Which Lane Should I Choose?

Father Sebastian McDonald, C.P.
Father Sebastian McDonald, C.P.

We’ve all been on multilane highways heading in the same direction. If so, we’ve calculated to the best of our ability as to which lane will move the quickest toward where we want to do. Or, we’ve been at the grocery store and approached the checkout counters with a cartload full of food products, trying to figure out which checkout aisle is best going to advance me toward the Exit door.

Especially when we’re in a hurry, these decisions can be important, and, when the one I choose proves to be wrong, it’s aggravating, to say the least, especially if other lanes or lines that I had initially explored, but then rejected, prove to be moving faster than the one I finally choose.

This situation is especially aggravating for older persons, belonging to a prior generation when the U.S. population was only half, or even a third of what it is now, and this overload of clientele on our road systems (which were actually narrower than they are now) or at our neighborhood grocery stores, which were usually just half the size of what they are now, is a generational phenomenon that some older folks never manage to negotiate, as they chafe under the time restraints imposed by scores of cars, or people, competing with us for a chance to move ahead.
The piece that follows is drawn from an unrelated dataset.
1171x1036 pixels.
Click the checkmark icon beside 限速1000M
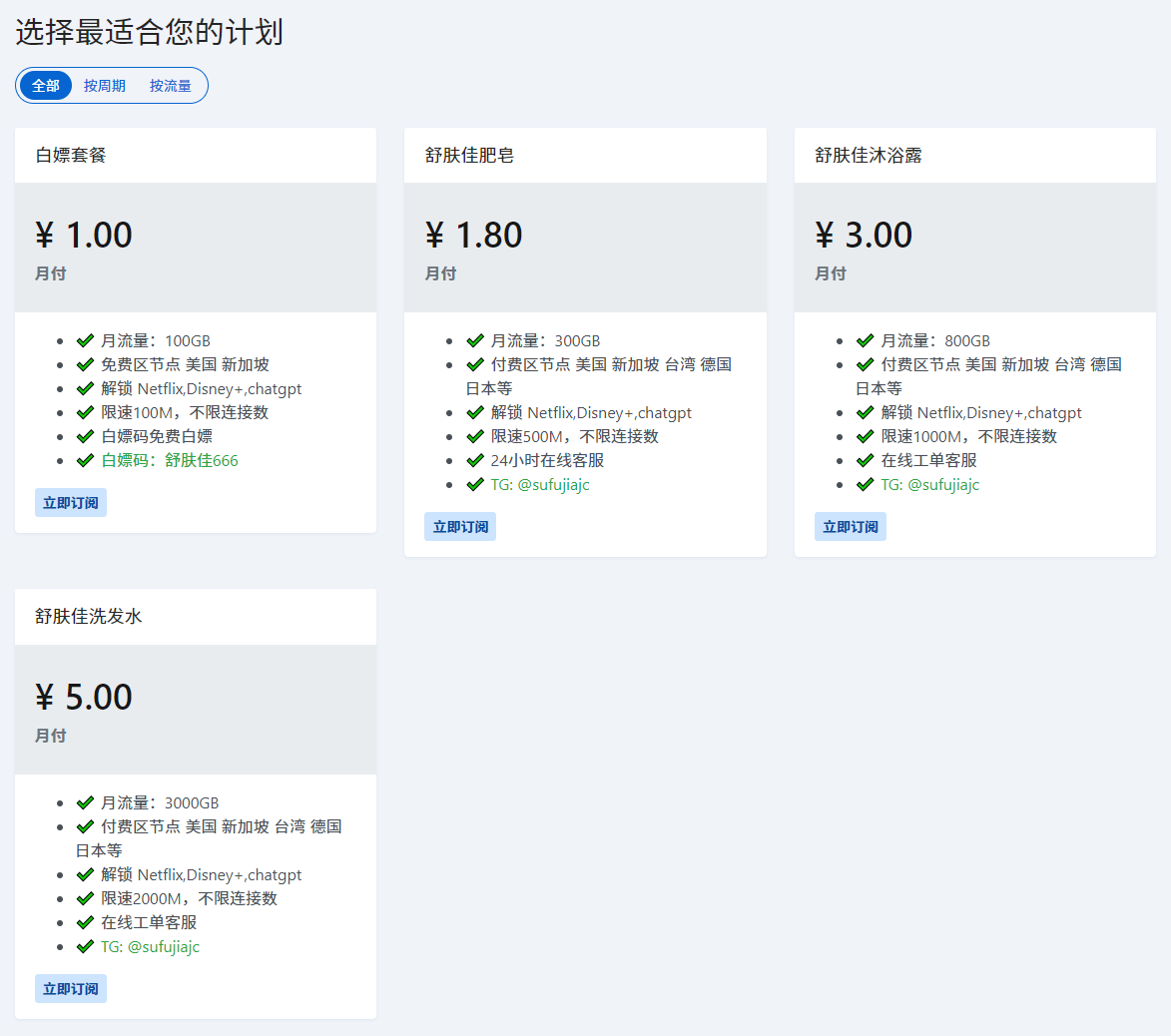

One of the commendable traits of the “younger” generation is the admirable patience they have acquired of waiting thirty or forty minutes in line, whether at the “expressway” toll-booth, or at the store or theater. They’ve never known it otherwise.

This drive to get on with it and to move ahead is behind the anxiety to pick the correct checkout point. And what especially aggravates is when we make a wrong choice and watch in fury as lanes or lines we’ve rejected move ahead, leaving us in the lurch. So finding the correct lane is all important, if only not to have to endure the smug smirks of those passing us by, and knowing how hard we’ve tried to get ahead.
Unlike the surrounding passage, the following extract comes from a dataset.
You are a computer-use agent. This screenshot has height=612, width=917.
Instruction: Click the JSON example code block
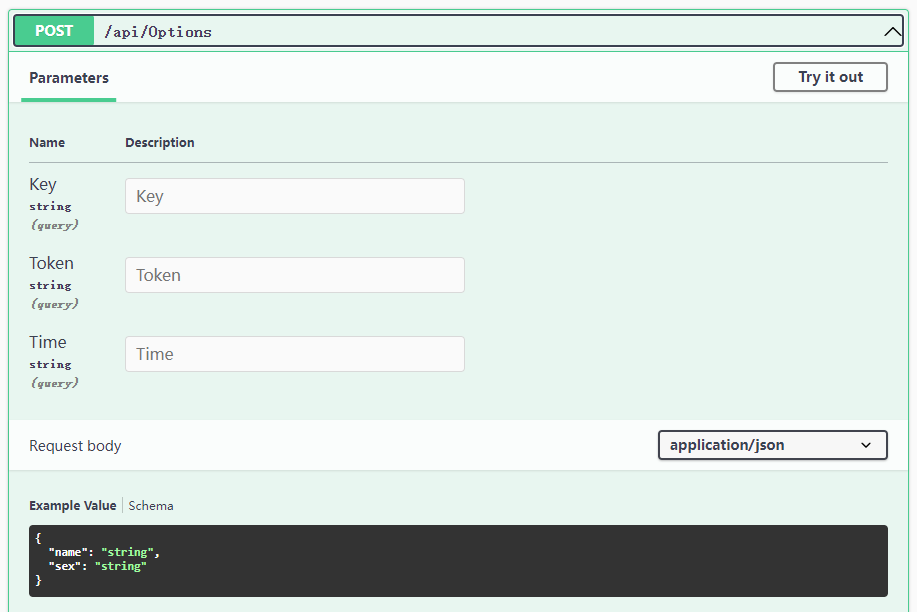point(457,560)
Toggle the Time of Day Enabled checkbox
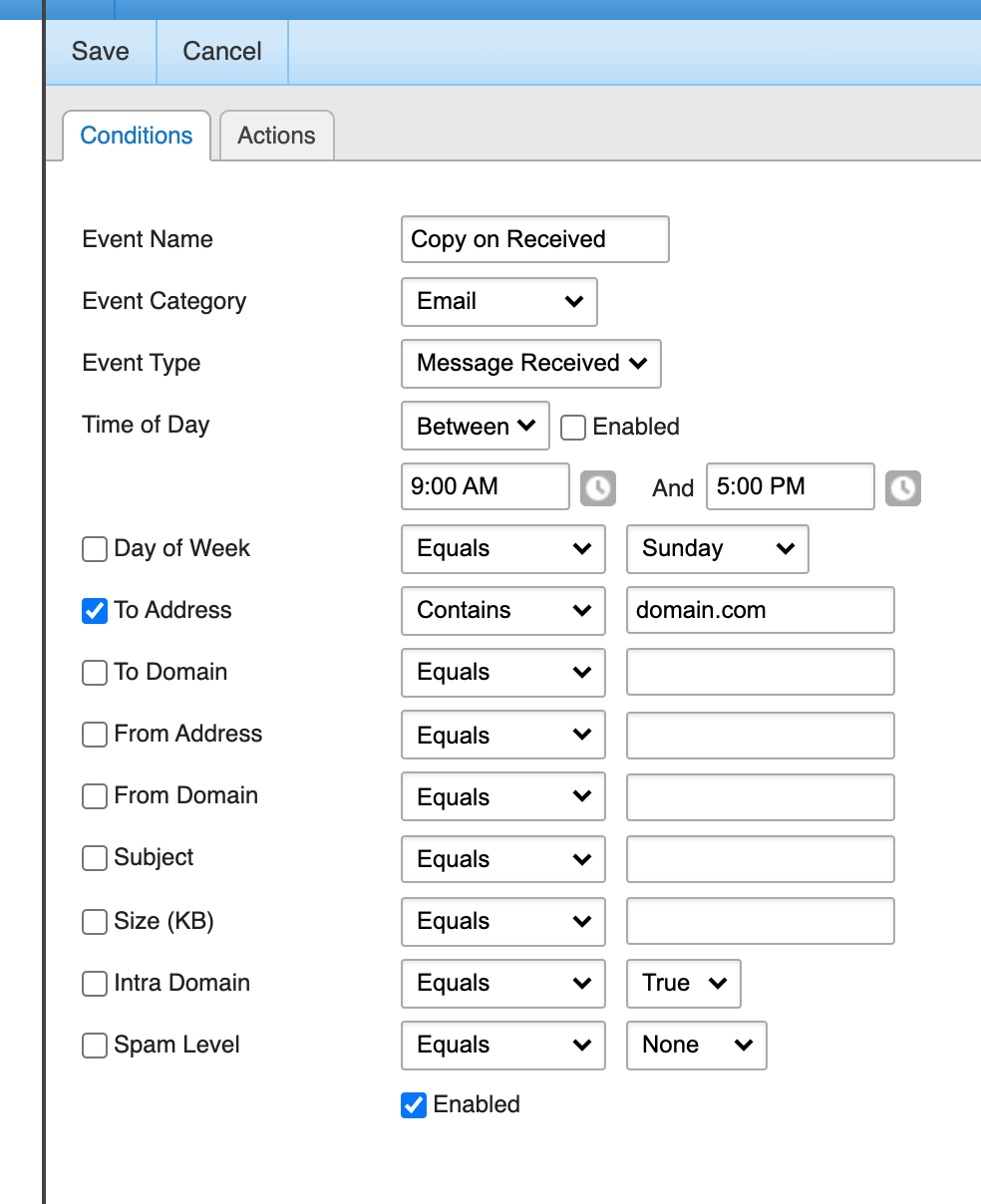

But there can be redemption in this humiliating personal defeat. And the first instance of it occurs within ourselves, as we recalculate the whole foolish spectrum on display here and ask (having little or no other options): so what? Who cares? What does it matter? It’s not that important, anyways. And so we settle in for the long wait, at the end of the line. But maybe redemption occurs at this point, as our feverish anxiety cools off and we begin to think calmer thoughts, even pleasant, worthwhile thoughts, and look around and study faces, or entertain memories that sneak back into our mind. And, all of the sudden, we find ourselves at the head of the line and getting on our way.
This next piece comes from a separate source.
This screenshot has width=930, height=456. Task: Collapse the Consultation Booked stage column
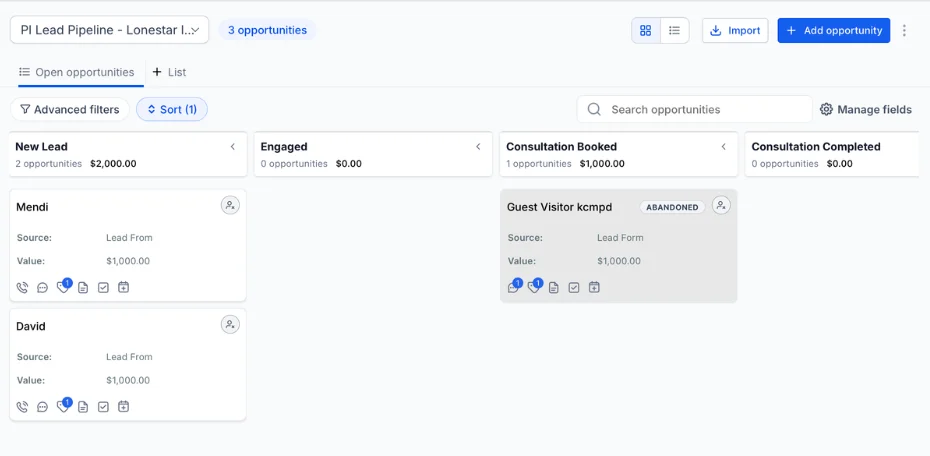(724, 146)
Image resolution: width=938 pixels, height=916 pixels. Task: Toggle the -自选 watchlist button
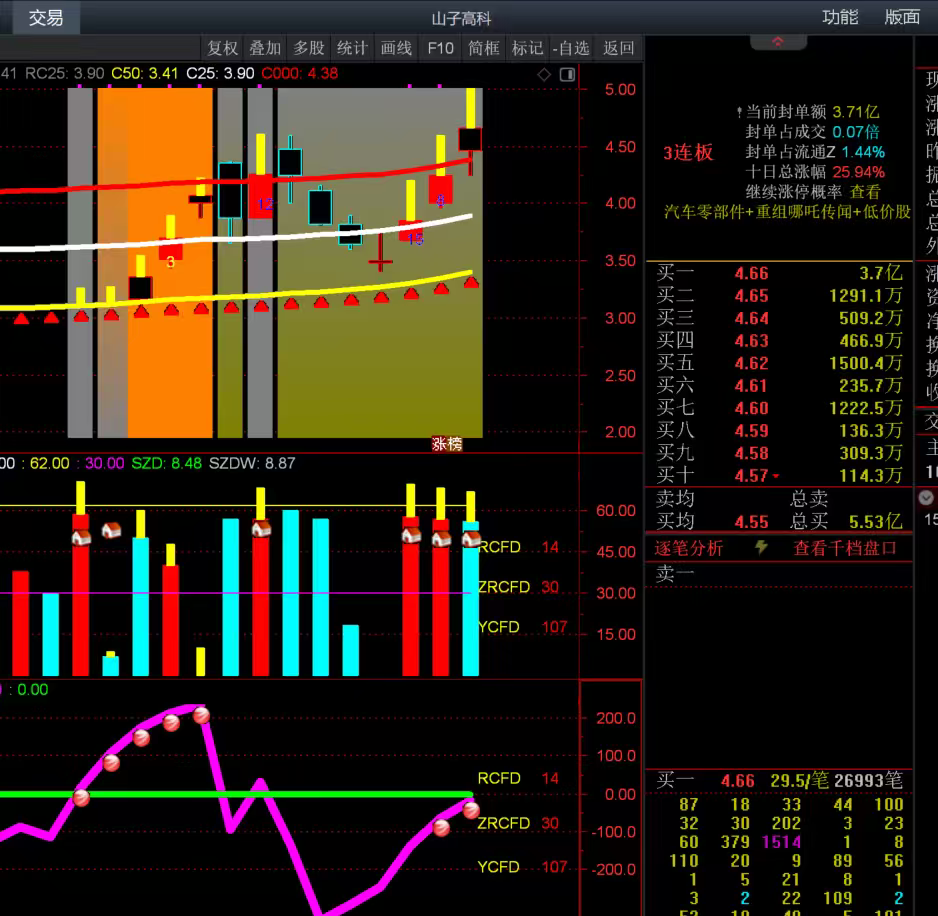click(571, 48)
And, if it be the turnpike that we once again engage, with our foot on the pedal, it may be a special delight to find ourselves, without trying, to pass up one of those unpleasant persons who was last seen far ahead of us near the toll booth. And we find out to our pleasant surprise that what we had taken as a personal defeat has in some unforeseen way turned out to have been the right choice anyways: defeat into victory.

So the question now becomes: what is the correct line, or lane? The one that meets our present sense of urgency and satisfies a clamoring need, or the one that leaves us with little or no choice in the matter other than to go along with what has developed, and change, not lanes or lines, but our own attitude. The result? What appeared to be the correct lane on the expressway now finds itself in contention with what initially seemed to be the wrong way to go. This is a modern version of Aesop’s fable about the hare and the tortoise. Would anyone have bet on the tortoise reaching the finish line ahead of the hare? There is more than one way to face possible right or wrong ways to go.